The Chamber will decide, in due course, on the Prosecutor’s request to hold a confirmation of charges hearing in Mr Kony’s absence.

 The investigation into the situation in Uganda was opened in 2004.

This saw an arrest warrant against Mr Kony, the founder and leader of the LRA, issued in 2005 for 33 counts of war crimes and crimes against humanity, namely murder, cruel treatment, enslavement and rape.  

However, the arrest warrant remains unexecuted to this day after Mr Kony eluded arrest, for more than 19 years.

“After a careful review of the circumstances, I have accordingly requested the Pre-Trial Chamber to hold a hearing to confirm the charges against Mr Kony in his absence under article 61(2)(b) of the Rome Statute and rules 123 and 125 of the Rules of Procedure and Evidence,”Mr Khan said in 2022.

He added: “In parallel, my Office will intensify its work towards the arrest of Mr Kony who is the ICC’s longest-standing suspect at large.

Mr Khan said should the Pre-Trial Chamber grant his request, this would represent a meaningful milestone for victims who have waited  since 2005.

The meeting of the ICC chief prosecutor and President Museveni comes at the time when the same ICC has just upheld the 25-year jail sentence handed to Dominic Ongwen, one of Kony’s top commanders for his involvement in the insurgency in northern Uganda.

Ongwen has since been relocated to a prison in Norway to serve the rest of his jail sentence.

Another of LRA’s top commanders, Thomas Kwoyelo is soon putting up his defence after the International Crimes Division of the High Court in Kampala ruled that he has 78 counts under the case categories of crimes against humanity, war crimes, and other serious crimes under the Penal Code Act.

The Kony war that he instituted against government forces, claimed more than 100,000 lives and displaced over 1.5 million people in northern Uganda.

dropped warrants

In July 2019, the International Criminal Court (ICC) dropped arrest warrants issued against two senior commanders of the Lord’s Resistance Army (LRA) in 2005.

   Raska Lukwiya and Okot Odhiambo were among the five top LRA commanders wanted by ICC over war crimes and crimes against humanity allegedly committed in northern Uganda.

    Others were Joseph Kony, the top LRA commander, Vincent Otii, and Dominic Ongwen.

While addressing the media at Northern Uganda Media Club on July 16,2019, Ms Maria Kamara Mabinty, the ICC coordinator for Uganda and Kenya,  said the court had investigated beyond reasonable doubt and confirmed the death claims of Lukwiya and Odhiambo.

    “The arrest warrant against Raska Lukwiya and Okot Odhiambo have been effectively dropped because the court and the judges have satisfied themselves that those accused persons are deceased,” she said.

   Ms Kamara added: “As of now for Joseph Kony and Vicent Otti still have outstanding arrest warrants. There is no sufficient evidence to prove that Otti is dead.”

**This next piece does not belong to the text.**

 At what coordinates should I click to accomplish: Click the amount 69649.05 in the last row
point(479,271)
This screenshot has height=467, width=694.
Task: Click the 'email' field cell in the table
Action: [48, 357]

   But the court  at the time dismissed claims of Otti’s death, saying it would take his death into account if DNA tests proved it.

   On  November 17, 2023, the  Pre-Trial Chamber II of the ICC terminated proceedings against the alleged former Vice-Chairman and Second-in-Command of the LRA, Vincent Otti. The Chamber made this decision following the prosecution’s request to terminate proceedings against Otti. 

   According to the ICC, in its request, the Prosecution explained that “all available evidence indicates that Mr Otti was killed in a remote area of the Democratic Republic of Congo in October 2007.” In addition to the information previously submitted before the Chamber, the Prosecution appended two witness statements and explained that the only eye witness to Mr Otti’s killing must also be assumed dead. It indicated that further investigative steps are unlikely to result in any additional proof of Mr Otti’s death.

   “The Chamber recalled that the Court cannot exercise jurisdiction over a deceased person. The death of the suspect, therefore, required to terminate the proceedings against Mr Otti, further to which all relevant documents, including any warrants of arrest, are rendered without effect,” part of the ICC statement read.